API Snapshots: Java Core, Memory, Pig, Hive,

Sketching and Order Sensitivity


  • Absolute Order Insensitivity Any permutation of the order of a given input stream produces the exact same result.
  • Bounded Order Insensitivity Any permutation of the order of a given input stream produces a result that is still within the defined error bounds of the sketch and confidence.

Sketching by its nature is a stochastic process and in general we cannot guarantee absolute order insensitivity. However, some of our sketches, with the correct configuration, can meet this definition, but in general, we do not recommend users depending on this strict definition of order insensitivity.

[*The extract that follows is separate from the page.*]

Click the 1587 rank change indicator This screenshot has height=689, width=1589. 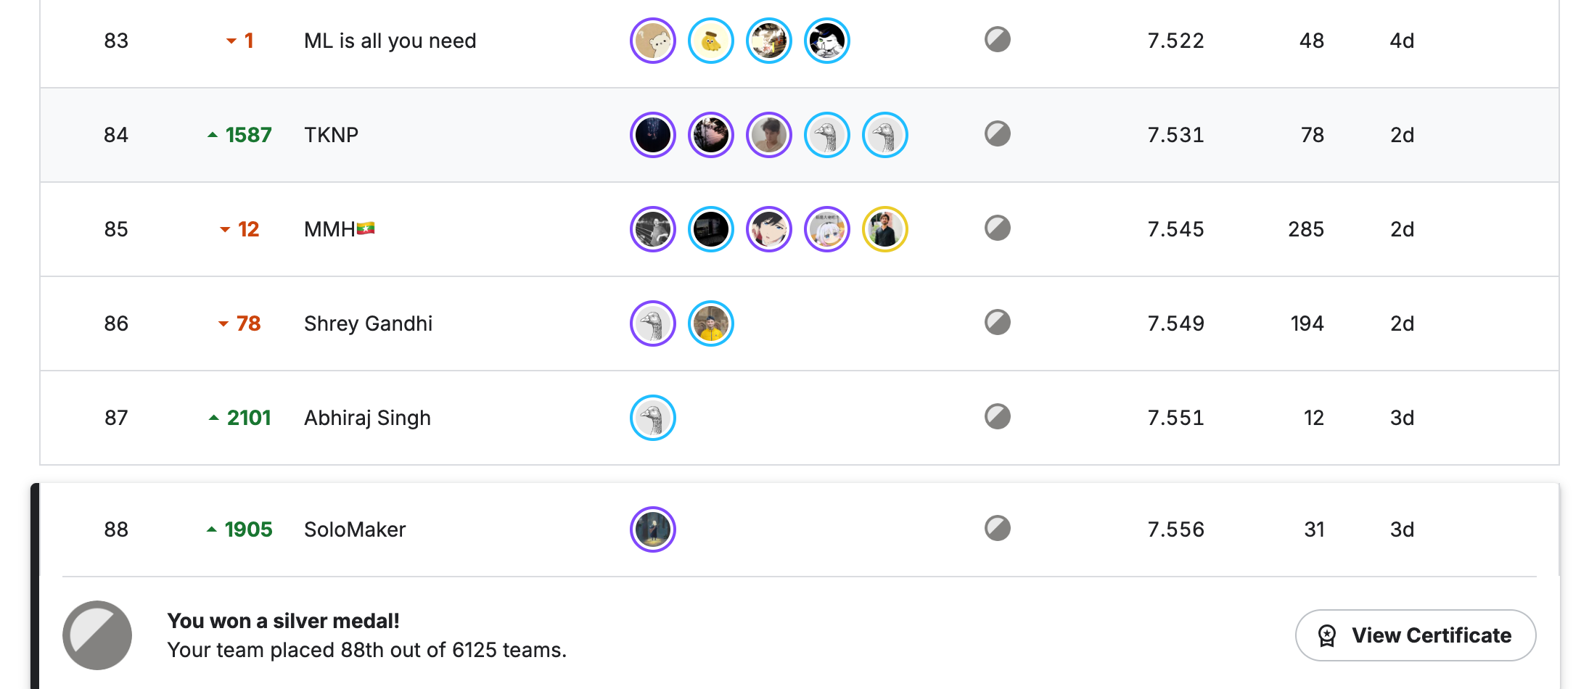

Nonetheless, all of our sketches do qualify as being bounded order sensitive. In other words, the “true value” (computed using brute-force techniques) should be within our approximate error bounds with the specified confidence.

Example: Theta Sketches

Only the internal QuickSelect Sketch (the default) can be order insensitive and iff the final sketch is “trimmed” back to a maximum of K values before an estimate is retrieved. For example:

UpdateSketch sk = Sketches.updateSketchBuilder().build();
for (...) { /* load sketch with > 2 * K values */ }
double est = sk.getEstimate();   //this may be order sensitive
UpdateSketch sk2 = sk.rebuild(); //trims retained entries back to K
double est2 = sk2.getEstimate(); //this will be order insensitive

If you want a Compact Sketch to be order insensitive, you must first rebuild(), than do compact().

When doing Unions with Theta Sketches, the getResult(…) automatically trims the result back to K.

The impact of the rebuild() is that the error will not be as good as the un-trimmed sketch, but you will get your desired order insensitivity. For example.

HLL Sketches

HLL sketches used stand-alone, are bounded order insensitive. After any merge / union operation the sketch qualifies as absolute order insensitive, but is less accurate.

System Testing and Sketches

There are two primary ways that a “reference” standard is often obtained to use when system testing with sketches:

  • Brute Force computation of the correct result. The recommended approach.
  • Assuming some prior test run produced the correct result. This is not recommended, but many system teams do this anyway. Even if the sketches are working correctly, this can result in double-sided error, so be careful!

Given a Brute Force reference, the proper way to establish correctness of the result of a test is to use the upper and lower bounds (or equivalent, depending on the sketch) provided by the sketch. Suppose you use 2-sigma confidence bounds. Then out of 1000 statistically independent trials (runs), ~50 of the results will be outside the 2-sigma bounds.

This is not happy news for system developers that are determined to have deterministic results. But, there is no magic sauce to fix what is inherently a probabilistic result.